Try out Python ETL scripts on Windows box in city

daguar commented 10 years ago

Lauren -- Adding this issue because I think a next step is to see if you can run my scripts that do the Netfile data ETL on your Windows box:

https://github.com/daguar/netfile-etl

An alternative is to run them on an external Unix-y server (like Heroku or elsewhere) and then set up a job to download them every day to a computer within the city.

daguar commented 10 years ago

I can stop by and see if I can get this set up. Basically we'd just need to download/install:

Cygwin http://www.cygwin.com/ Python http://www.python.org/download/ Pip https://sites.google.com/site/pydatalog/python/pip-for-windows Csvkit (just run pip install csvkit after Pip is installed)

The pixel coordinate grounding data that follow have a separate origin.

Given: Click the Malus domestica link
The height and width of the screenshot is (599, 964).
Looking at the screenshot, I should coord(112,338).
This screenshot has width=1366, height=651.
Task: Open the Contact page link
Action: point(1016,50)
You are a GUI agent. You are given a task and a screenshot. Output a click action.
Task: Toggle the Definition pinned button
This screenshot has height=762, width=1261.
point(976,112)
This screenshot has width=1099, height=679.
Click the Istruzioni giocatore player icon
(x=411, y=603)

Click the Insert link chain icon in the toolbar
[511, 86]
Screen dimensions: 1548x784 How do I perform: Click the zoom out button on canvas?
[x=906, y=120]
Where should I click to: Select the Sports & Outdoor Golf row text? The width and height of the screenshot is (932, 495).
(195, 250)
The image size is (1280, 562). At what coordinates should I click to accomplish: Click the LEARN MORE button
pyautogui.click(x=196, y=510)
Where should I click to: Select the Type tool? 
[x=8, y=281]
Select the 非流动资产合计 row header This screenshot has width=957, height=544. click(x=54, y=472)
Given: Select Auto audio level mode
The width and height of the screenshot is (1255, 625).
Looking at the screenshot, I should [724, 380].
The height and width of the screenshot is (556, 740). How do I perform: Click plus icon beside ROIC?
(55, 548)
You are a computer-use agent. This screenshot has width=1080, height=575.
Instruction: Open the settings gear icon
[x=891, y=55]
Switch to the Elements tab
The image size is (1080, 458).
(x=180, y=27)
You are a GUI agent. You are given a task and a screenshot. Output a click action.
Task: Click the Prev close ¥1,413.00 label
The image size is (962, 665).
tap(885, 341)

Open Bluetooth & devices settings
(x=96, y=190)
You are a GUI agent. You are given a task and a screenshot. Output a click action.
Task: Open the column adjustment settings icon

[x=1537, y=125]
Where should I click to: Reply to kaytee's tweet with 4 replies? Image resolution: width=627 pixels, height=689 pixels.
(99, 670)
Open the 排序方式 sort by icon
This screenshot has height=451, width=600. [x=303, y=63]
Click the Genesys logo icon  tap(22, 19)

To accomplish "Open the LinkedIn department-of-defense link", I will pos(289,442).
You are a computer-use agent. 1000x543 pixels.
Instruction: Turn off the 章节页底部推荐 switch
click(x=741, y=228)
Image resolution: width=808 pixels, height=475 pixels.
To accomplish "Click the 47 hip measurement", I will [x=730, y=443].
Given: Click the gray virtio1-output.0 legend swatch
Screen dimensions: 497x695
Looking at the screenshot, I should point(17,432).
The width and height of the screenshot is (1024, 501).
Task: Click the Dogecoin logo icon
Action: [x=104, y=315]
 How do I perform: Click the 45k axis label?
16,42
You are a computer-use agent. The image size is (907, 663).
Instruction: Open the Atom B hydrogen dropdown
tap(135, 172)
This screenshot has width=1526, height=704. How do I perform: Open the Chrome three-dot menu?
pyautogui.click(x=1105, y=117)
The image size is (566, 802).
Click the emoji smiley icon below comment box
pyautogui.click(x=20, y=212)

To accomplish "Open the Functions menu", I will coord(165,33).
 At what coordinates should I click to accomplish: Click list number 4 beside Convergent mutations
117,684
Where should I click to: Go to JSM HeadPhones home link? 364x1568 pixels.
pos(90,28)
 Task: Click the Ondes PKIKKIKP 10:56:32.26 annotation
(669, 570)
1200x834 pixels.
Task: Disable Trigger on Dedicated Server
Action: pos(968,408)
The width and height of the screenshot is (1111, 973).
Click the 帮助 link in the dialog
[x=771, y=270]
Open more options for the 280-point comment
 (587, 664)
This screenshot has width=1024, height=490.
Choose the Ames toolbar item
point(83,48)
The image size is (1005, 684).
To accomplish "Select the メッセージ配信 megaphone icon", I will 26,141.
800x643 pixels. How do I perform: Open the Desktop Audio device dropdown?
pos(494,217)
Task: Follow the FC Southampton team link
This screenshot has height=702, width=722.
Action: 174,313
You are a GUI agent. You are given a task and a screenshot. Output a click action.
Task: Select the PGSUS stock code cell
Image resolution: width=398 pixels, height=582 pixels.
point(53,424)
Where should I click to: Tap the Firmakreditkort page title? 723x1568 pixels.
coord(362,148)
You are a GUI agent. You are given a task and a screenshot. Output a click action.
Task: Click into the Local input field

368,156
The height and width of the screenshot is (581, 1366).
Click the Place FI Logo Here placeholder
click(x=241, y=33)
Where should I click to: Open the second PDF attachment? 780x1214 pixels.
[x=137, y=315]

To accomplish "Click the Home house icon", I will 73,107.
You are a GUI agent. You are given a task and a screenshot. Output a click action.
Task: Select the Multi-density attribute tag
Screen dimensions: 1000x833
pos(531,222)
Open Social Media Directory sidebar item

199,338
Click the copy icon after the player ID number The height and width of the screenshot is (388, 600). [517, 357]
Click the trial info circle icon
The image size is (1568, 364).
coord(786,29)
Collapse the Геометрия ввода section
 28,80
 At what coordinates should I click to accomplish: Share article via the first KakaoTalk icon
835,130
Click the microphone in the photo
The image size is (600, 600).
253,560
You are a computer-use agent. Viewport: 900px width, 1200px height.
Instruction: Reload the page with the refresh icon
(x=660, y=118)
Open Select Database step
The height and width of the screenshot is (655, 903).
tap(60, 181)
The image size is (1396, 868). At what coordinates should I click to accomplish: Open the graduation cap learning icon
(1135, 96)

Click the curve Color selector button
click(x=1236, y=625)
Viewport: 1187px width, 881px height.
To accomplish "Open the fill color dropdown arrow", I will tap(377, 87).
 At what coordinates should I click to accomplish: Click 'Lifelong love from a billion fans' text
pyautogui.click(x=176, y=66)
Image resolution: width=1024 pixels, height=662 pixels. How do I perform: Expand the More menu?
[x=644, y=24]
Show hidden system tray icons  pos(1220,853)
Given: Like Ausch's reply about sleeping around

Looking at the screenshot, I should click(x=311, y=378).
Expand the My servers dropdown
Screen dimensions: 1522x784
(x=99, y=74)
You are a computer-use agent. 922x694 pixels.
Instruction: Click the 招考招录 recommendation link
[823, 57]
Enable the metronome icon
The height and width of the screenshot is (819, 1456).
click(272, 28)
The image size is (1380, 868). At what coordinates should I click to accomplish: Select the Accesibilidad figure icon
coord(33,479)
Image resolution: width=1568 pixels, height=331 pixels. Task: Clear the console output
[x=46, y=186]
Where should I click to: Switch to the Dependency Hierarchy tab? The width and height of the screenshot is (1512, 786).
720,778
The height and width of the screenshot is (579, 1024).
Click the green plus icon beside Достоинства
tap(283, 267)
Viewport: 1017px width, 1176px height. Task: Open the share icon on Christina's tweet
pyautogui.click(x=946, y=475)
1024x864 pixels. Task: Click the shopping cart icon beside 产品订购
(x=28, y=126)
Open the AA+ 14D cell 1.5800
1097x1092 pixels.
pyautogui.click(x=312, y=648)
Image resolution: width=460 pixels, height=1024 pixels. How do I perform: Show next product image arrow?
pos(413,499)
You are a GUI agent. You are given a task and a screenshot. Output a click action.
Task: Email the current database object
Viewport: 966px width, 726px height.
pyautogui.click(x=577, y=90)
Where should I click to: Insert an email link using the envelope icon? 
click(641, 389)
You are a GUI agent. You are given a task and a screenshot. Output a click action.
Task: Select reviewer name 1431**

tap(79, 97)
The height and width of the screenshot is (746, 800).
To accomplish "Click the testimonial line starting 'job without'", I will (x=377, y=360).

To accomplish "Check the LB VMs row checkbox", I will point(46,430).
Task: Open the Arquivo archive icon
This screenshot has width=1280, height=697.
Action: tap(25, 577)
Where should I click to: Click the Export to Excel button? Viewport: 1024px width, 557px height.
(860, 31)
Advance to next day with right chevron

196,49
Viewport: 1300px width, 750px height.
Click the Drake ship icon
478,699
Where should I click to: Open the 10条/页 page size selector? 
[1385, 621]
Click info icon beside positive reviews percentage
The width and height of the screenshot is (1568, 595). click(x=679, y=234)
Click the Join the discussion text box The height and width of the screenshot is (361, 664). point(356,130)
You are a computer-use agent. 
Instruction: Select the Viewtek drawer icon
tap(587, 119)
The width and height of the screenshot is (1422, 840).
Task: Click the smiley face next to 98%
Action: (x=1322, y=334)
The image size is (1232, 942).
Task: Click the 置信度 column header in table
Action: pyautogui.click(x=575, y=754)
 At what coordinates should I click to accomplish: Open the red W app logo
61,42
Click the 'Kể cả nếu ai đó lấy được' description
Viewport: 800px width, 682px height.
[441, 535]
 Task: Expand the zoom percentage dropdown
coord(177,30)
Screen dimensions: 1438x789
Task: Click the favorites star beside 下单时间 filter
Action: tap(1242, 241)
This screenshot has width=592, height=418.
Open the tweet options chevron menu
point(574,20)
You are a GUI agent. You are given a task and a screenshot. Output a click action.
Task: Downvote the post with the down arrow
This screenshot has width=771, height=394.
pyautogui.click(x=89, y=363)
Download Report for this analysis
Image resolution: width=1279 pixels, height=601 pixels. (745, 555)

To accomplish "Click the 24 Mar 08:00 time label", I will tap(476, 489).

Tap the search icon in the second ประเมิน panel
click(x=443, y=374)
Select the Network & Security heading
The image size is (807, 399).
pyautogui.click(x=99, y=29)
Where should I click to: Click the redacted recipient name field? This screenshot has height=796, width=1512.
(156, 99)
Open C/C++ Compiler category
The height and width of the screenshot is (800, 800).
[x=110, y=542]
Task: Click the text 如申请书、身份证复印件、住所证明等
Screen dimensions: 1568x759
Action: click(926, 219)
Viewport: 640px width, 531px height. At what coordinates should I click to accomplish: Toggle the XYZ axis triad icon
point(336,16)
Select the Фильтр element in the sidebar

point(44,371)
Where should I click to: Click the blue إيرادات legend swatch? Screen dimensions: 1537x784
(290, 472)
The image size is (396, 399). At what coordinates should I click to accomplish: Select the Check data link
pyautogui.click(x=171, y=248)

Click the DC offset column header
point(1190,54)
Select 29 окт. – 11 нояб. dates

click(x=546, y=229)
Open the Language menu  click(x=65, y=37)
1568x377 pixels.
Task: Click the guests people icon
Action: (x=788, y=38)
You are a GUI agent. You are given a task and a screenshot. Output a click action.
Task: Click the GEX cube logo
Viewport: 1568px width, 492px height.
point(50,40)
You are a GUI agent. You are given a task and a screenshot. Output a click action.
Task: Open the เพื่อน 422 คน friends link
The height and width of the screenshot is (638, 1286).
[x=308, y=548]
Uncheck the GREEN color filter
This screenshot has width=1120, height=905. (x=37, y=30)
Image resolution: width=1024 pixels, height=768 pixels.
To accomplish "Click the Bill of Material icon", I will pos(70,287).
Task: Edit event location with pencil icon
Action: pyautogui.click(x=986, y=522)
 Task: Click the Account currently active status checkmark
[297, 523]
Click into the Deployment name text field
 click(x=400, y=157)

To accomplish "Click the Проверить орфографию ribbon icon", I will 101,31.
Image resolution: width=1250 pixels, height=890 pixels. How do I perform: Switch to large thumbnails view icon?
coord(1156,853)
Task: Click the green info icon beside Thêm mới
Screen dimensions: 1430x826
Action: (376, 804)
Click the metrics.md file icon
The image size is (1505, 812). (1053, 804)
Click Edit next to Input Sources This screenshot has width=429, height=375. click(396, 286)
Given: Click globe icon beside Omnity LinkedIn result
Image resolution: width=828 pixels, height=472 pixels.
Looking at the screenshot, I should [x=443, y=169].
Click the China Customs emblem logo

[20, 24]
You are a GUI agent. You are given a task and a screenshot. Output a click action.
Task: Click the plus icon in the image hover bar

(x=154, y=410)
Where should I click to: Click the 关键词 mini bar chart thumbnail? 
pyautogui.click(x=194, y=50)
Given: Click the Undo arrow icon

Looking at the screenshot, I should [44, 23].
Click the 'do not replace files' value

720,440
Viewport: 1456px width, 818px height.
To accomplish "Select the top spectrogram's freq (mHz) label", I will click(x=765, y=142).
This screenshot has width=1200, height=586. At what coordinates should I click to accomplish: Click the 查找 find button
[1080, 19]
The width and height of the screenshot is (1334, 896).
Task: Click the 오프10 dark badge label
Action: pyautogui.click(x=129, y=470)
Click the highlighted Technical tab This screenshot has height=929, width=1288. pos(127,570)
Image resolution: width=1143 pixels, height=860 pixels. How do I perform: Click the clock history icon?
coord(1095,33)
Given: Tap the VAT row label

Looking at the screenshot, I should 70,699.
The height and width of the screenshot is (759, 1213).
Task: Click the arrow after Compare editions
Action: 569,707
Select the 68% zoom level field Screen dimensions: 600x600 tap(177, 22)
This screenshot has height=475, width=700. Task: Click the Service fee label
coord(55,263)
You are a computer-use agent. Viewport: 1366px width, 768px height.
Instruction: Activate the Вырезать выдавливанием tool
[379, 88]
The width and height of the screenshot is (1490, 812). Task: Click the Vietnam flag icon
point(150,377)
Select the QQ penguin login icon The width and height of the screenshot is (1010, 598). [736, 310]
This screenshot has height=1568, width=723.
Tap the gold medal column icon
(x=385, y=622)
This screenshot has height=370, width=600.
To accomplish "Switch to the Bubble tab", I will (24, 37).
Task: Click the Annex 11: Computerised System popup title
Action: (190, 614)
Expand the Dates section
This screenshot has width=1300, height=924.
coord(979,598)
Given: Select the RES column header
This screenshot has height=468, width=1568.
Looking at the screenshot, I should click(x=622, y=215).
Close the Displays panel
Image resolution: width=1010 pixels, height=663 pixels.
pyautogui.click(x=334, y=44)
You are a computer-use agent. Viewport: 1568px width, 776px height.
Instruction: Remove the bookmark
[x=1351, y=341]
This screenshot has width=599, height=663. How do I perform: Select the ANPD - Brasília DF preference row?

Ugh, writing this all out makes me a sad panda. Maybe we will use Heroku.

sunnyrjuneja commented 10 years ago

I’m not sure if you guys have used cygwin before but I personally did not have a good experience. I think it might be easier to setup putty and a DO instance for $5/mo. -- Sunny Juneja Sent with Airmail

On March 3, 2014 at 10:24:14 AM, Dave Guarino (notifications@github.com) wrote:

I can stop by and see if I can get this set up. Basically we'd just need to download/install:

Cygwin http://www.cygwin.com/ Python http://www.python.org/download/ Pip https://sites.google.com/site/pydatalog/python/pip-for-windows Csvkit (just run pip install csvkit after Pip is installed)

Ugh, writing this all out makes me a sad panda. Maybe we will use Heroku.

— Reply to this email directly or view it on GitHub.

lla2105 commented 10 years ago

Hey Dave! I can download and install Cygwin, python, and pip right now. We can experiment on if the script works and if there is anything else we still need to do to get this all up and running. I'm free at work all day today and all day tomorrow .... when works best for you to stop by? Thanks everybody!!!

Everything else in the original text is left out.